The design of this is not meeting expectations:

# Explanation:
# Read split of splits until index of indexes reached. Apply underscore to split token with no space if split followed by another index
# Therefore line output should be: '7 Waitohu Road _York_Bay Co Manager _York_Bay Asst Co Dir _Central_Lower_Hutt General Hand _Wainuiomata School Caretaker' 

# A list of suburb words and there index position in line
uniqueList = ['York', 3, 'Bay', 4, 'York', 7, 'Bay', 8, 'Central', 12, 'Lower', 13, 'Hutt', 14, 'Wainuiomata', 17]

# Using indexes = uniqueList[1::2] to reduce uniqueList down to just indexes
indexes = [3, 4, 7, 8, 12, 13, 14, 17]

# The line example
line = '7 Waitohu Road York Bay Co Manager York Bay Asst Co Dir Central Lower Hutt General Hand Wainuiomata School Caretaker'

# Split the line into tokens for counting indexes
splits = line.split(' ')

# Read index 
for i in range(len(indexes)):
    check = indexes[i]
    for j in range(len(splits)):
        if j == check and (i + 1 < len(indexes)):
            # Determine if next index incremental
            next = indexes[i + 1]
            if 1 == next - check:
                splits[j] = '_' + splits[j] + '_' + splits[j + 1]            
        else:
            if j == check:
                splits[j] = '_' + splits[j]

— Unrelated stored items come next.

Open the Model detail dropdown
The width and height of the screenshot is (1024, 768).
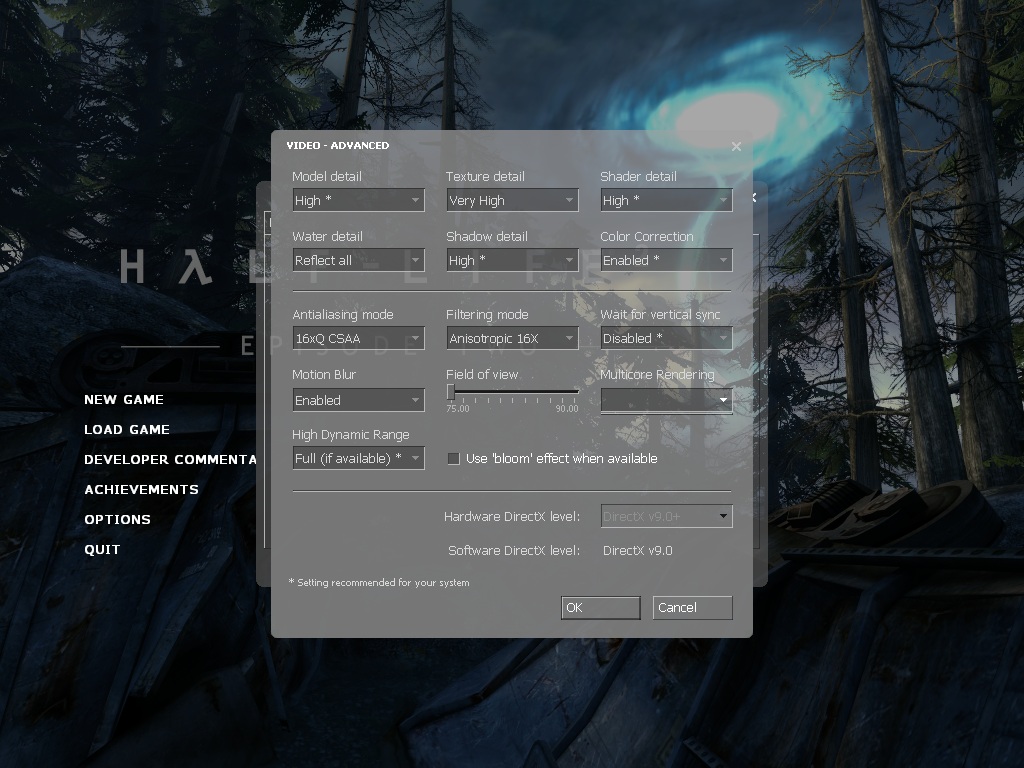[358, 201]
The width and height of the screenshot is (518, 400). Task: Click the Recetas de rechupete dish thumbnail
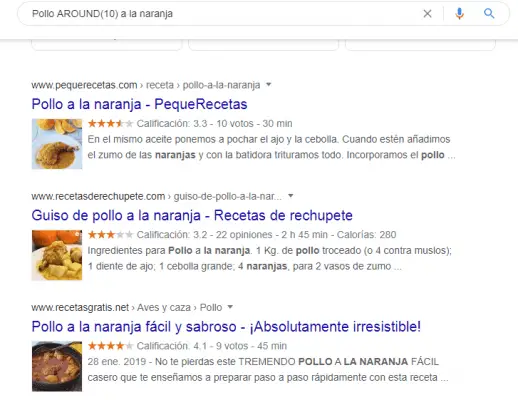tap(57, 255)
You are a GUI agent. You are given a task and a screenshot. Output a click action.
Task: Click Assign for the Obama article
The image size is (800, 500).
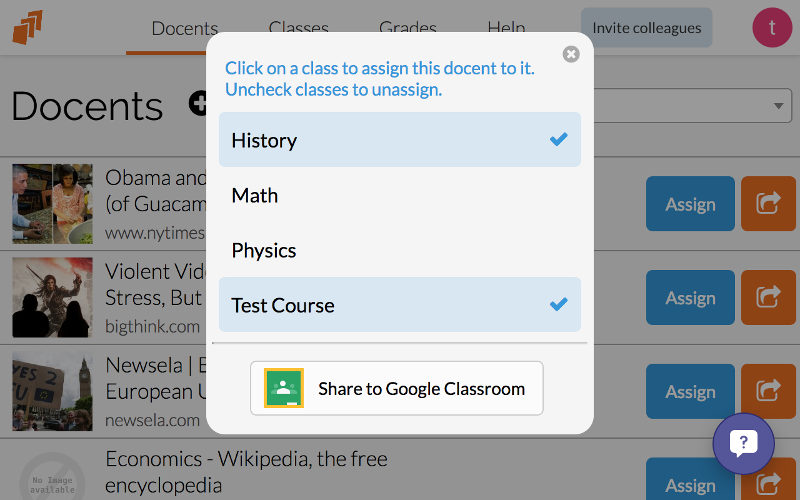click(x=690, y=204)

# Results here                
newLine = ' '.join(splits)
print(newLine)

Output:

7 Waitohu Road _York_Bay Bay Co Manager _York_Bay Bay Asst Co Dir _Central_Lower _Lower_Hutt Hutt General Hand _Wainuiomata School Caretaker

How to:

  • Not output/remove doubled up word Bay and Hutt
  • Deal with an additional underscored word to get _Central_Lower_Hutt
Dave
  • 687
  • 7
  • 15

1 Answers1

1

There are three cases:

  • A word in the list where the previous word was also in the list
  • A word in the list where the previous word was NOT in the list
  • A word not in the list

We just need to do the right thing for those three cases.

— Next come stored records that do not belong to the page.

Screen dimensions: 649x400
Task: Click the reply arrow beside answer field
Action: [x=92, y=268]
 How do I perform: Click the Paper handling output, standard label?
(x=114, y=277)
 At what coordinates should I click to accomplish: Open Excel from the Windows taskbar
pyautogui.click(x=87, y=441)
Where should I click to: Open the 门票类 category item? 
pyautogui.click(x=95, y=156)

# A list of suburb words and there index position in line

indexes = [3, 4, 7, 8, 12, 13, 14, 17]

# The line example
line = '7 Waitohu Road York Bay Co Manager York Bay Asst Co Dir Central Lower Hutt General Hand Wainuiomata School Caretaker'

# Split the line into tokens for counting indexes
splits = line.split(' ')

# Read index 
outs = []
for i,word in enumerate(splits):
    if i in indexes:
        if i-1 not in indexes:
            outs.append(' ')
        outs.append('_')
    elif outs:
        outs.append(' ')
    outs.append(word)

# Results here                
newLine = ''.join(outs)
print(newLine)
Tim Roberts
  • 48,973
  • 4
  • 21
  • 30